JOB: Reproduce the material below in full, swapping each "title bar" for "header bar" and keeping everything else the same.

PROVIDED DATA:
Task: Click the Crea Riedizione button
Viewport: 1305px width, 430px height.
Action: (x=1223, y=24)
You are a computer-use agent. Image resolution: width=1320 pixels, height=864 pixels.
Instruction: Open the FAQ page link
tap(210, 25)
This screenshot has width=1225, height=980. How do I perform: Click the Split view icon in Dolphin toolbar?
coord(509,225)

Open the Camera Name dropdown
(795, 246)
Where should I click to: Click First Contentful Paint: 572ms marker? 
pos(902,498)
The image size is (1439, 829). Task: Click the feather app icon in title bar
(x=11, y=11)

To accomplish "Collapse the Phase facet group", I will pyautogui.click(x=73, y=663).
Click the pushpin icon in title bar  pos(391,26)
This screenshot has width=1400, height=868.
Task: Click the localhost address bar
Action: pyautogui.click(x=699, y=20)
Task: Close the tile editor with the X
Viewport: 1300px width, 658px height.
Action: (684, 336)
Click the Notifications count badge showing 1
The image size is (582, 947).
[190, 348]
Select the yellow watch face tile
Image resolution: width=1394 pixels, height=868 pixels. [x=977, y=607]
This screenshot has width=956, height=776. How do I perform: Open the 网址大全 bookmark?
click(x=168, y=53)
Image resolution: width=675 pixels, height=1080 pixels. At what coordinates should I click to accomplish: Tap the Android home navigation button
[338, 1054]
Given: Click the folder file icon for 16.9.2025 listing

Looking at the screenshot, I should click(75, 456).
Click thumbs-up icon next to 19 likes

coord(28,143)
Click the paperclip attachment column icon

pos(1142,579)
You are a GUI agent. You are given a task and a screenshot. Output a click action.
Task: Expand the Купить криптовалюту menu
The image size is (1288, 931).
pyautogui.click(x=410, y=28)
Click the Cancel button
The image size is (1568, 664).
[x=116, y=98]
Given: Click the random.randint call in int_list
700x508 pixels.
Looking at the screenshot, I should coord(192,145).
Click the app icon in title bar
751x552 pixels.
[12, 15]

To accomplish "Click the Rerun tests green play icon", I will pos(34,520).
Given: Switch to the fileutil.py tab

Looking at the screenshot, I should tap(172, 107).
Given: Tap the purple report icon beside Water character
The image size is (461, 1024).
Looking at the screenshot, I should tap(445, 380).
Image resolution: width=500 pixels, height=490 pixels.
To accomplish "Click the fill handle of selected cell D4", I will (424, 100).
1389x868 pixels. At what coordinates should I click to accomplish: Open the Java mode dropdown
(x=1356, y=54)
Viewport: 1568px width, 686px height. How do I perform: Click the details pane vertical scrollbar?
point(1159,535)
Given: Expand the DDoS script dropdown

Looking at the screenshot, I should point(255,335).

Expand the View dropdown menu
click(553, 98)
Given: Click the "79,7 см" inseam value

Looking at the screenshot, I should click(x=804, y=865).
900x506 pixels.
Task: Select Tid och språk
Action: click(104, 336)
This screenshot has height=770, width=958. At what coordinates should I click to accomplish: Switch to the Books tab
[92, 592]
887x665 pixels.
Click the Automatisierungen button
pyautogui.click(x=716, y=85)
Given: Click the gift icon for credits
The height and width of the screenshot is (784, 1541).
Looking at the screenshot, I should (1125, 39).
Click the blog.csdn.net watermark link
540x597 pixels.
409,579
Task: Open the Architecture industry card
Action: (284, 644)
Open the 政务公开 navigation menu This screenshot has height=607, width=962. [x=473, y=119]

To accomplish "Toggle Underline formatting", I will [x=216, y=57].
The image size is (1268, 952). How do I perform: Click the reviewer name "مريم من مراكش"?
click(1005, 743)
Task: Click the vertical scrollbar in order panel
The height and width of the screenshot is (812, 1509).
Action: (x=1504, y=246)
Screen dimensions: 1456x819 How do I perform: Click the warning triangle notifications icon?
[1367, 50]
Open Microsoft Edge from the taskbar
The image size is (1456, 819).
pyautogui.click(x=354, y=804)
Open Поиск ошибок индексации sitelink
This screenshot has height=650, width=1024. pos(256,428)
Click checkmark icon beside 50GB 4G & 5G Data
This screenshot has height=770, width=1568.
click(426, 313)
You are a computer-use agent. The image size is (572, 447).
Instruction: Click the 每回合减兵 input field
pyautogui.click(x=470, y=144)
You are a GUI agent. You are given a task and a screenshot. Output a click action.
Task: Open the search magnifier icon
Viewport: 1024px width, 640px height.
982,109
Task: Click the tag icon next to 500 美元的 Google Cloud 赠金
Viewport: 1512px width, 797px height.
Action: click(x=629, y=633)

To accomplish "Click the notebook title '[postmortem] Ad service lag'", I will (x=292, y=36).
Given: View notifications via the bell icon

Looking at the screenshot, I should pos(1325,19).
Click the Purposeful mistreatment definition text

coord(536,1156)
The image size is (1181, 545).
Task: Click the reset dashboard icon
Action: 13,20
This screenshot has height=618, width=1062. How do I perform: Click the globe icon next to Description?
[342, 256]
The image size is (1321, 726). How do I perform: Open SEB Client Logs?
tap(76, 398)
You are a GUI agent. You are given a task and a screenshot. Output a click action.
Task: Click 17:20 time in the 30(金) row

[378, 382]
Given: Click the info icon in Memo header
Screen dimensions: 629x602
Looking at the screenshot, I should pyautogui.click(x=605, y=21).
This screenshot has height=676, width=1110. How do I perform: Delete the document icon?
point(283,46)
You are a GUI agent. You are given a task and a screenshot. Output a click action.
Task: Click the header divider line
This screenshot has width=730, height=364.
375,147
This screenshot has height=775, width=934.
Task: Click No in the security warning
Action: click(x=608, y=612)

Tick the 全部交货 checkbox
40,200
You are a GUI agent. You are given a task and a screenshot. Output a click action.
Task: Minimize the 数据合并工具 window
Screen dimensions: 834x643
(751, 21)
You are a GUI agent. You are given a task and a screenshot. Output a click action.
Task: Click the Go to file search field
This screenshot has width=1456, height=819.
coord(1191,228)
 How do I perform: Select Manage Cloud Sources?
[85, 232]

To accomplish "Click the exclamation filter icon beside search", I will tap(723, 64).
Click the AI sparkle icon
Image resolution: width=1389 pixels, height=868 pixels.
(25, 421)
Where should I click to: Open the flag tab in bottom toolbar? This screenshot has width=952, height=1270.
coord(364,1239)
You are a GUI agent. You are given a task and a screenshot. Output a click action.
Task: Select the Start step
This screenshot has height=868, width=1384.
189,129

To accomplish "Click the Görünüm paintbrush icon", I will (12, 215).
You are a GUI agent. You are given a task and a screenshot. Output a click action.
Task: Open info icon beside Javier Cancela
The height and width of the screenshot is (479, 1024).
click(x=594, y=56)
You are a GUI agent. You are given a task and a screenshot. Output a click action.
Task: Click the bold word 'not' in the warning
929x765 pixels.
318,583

EXERCISE ANSWER:
Task: Click the Crea Riedizione button
Viewport: 1305px width, 430px height.
Action: (x=1223, y=24)
You are a computer-use agent. Image resolution: width=1320 pixels, height=864 pixels.
Instruction: Open the FAQ page link
tap(210, 25)
This screenshot has width=1225, height=980. How do I perform: Click the Split view icon in Dolphin toolbar?
coord(509,225)

Open the Camera Name dropdown
(795, 246)
Where should I click to: Click First Contentful Paint: 572ms marker? 
pos(902,498)
The image size is (1439, 829). Task: Click the feather app icon in header bar
(x=11, y=11)

To accomplish "Collapse the Phase facet group", I will pyautogui.click(x=73, y=663).
Click the pushpin icon in header bar  pos(391,26)
This screenshot has width=1400, height=868.
Task: Click the localhost address bar
Action: pyautogui.click(x=699, y=20)
Task: Close the tile editor with the X
Viewport: 1300px width, 658px height.
Action: (684, 336)
Click the Notifications count badge showing 1
The image size is (582, 947).
[190, 348]
Select the yellow watch face tile
Image resolution: width=1394 pixels, height=868 pixels. [x=977, y=607]
This screenshot has width=956, height=776. How do I perform: Open the 网址大全 bookmark?
click(x=168, y=53)
Image resolution: width=675 pixels, height=1080 pixels. At what coordinates should I click to accomplish: Tap the Android home navigation button
[338, 1054]
Given: Click the folder file icon for 16.9.2025 listing

Looking at the screenshot, I should click(75, 456).
Click thumbs-up icon next to 19 likes

coord(28,143)
Click the paperclip attachment column icon

pos(1142,579)
You are a GUI agent. You are given a task and a screenshot. Output a click action.
Task: Expand the Купить криптовалюту menu
The image size is (1288, 931).
pyautogui.click(x=410, y=28)
Click the Cancel button
The image size is (1568, 664).
[x=116, y=98]
Given: Click the random.randint call in int_list
700x508 pixels.
Looking at the screenshot, I should coord(192,145).
Click the app icon in header bar
751x552 pixels.
[12, 15]

To accomplish "Click the Rerun tests green play icon", I will pos(34,520).
Given: Switch to the fileutil.py tab

Looking at the screenshot, I should tap(172, 107).
Given: Tap the purple report icon beside Water character
The image size is (461, 1024).
Looking at the screenshot, I should tap(445, 380).
Image resolution: width=500 pixels, height=490 pixels.
To accomplish "Click the fill handle of selected cell D4", I will (424, 100).
1389x868 pixels. At what coordinates should I click to accomplish: Open the Java mode dropdown
(x=1356, y=54)
Viewport: 1568px width, 686px height. How do I perform: Click the details pane vertical scrollbar?
point(1159,535)
Given: Expand the DDoS script dropdown

Looking at the screenshot, I should point(255,335).

Expand the View dropdown menu
click(553, 98)
Given: Click the "79,7 см" inseam value

Looking at the screenshot, I should click(x=804, y=865).
900x506 pixels.
Task: Select Tid och språk
Action: click(104, 336)
This screenshot has height=770, width=958. At what coordinates should I click to accomplish: Switch to the Books tab
[92, 592]
887x665 pixels.
Click the Automatisierungen button
pyautogui.click(x=716, y=85)
Given: Click the gift icon for credits
The height and width of the screenshot is (784, 1541).
Looking at the screenshot, I should (1125, 39).
Click the blog.csdn.net watermark link
540x597 pixels.
409,579
Task: Open the Architecture industry card
Action: (284, 644)
Open the 政务公开 navigation menu This screenshot has height=607, width=962. [x=473, y=119]

To accomplish "Toggle Underline formatting", I will [x=216, y=57].
The image size is (1268, 952). How do I perform: Click the reviewer name "مريم من مراكش"?
click(1005, 743)
Task: Click the vertical scrollbar in order panel
The height and width of the screenshot is (812, 1509).
Action: (x=1504, y=246)
Screen dimensions: 1456x819 How do I perform: Click the warning triangle notifications icon?
[1367, 50]
Open Microsoft Edge from the taskbar
The image size is (1456, 819).
pyautogui.click(x=354, y=804)
Open Поиск ошибок индексации sitelink
This screenshot has height=650, width=1024. pos(256,428)
Click checkmark icon beside 50GB 4G & 5G Data
This screenshot has height=770, width=1568.
click(426, 313)
You are a computer-use agent. The image size is (572, 447).
Instruction: Click the 每回合减兵 input field
pyautogui.click(x=470, y=144)
You are a GUI agent. You are given a task and a screenshot. Output a click action.
Task: Open the search magnifier icon
Viewport: 1024px width, 640px height.
982,109
Task: Click the tag icon next to 500 美元的 Google Cloud 赠金
Viewport: 1512px width, 797px height.
Action: click(x=629, y=633)

To accomplish "Click the notebook title '[postmortem] Ad service lag'", I will (x=292, y=36).
Given: View notifications via the bell icon

Looking at the screenshot, I should pos(1325,19).
Click the Purposeful mistreatment definition text

coord(536,1156)
The image size is (1181, 545).
Task: Click the reset dashboard icon
Action: 13,20
This screenshot has height=618, width=1062. How do I perform: Click the globe icon next to Description?
[342, 256]
The image size is (1321, 726). How do I perform: Open SEB Client Logs?
tap(76, 398)
You are a GUI agent. You are given a task and a screenshot. Output a click action.
Task: Click 17:20 time in the 30(金) row

[378, 382]
Given: Click the info icon in Memo header
Screen dimensions: 629x602
Looking at the screenshot, I should pyautogui.click(x=605, y=21).
This screenshot has height=676, width=1110. How do I perform: Delete the document icon?
point(283,46)
You are a GUI agent. You are given a task and a screenshot. Output a click action.
Task: Click the header divider line
This screenshot has width=730, height=364.
375,147
This screenshot has height=775, width=934.
Task: Click No in the security warning
Action: click(x=608, y=612)

Tick the 全部交货 checkbox
40,200
You are a GUI agent. You are given a task and a screenshot. Output a click action.
Task: Minimize the 数据合并工具 window
Screen dimensions: 834x643
(751, 21)
You are a GUI agent. You are given a task and a screenshot. Output a click action.
Task: Click the Go to file search field
This screenshot has width=1456, height=819.
coord(1191,228)
 How do I perform: Select Manage Cloud Sources?
[85, 232]

To accomplish "Click the exclamation filter icon beside search", I will tap(723, 64).
Click the AI sparkle icon
Image resolution: width=1389 pixels, height=868 pixels.
(25, 421)
Where should I click to: Open the flag tab in bottom toolbar? This screenshot has width=952, height=1270.
coord(364,1239)
You are a GUI agent. You are given a task and a screenshot. Output a click action.
Task: Select the Start step
This screenshot has height=868, width=1384.
189,129

To accomplish "Click the Görünüm paintbrush icon", I will (12, 215).
You are a GUI agent. You are given a task and a screenshot. Output a click action.
Task: Open info icon beside Javier Cancela
The height and width of the screenshot is (479, 1024).
click(x=594, y=56)
You are a GUI agent. You are given a task and a screenshot. Output a click action.
Task: Click the bold word 'not' in the warning
929x765 pixels.
318,583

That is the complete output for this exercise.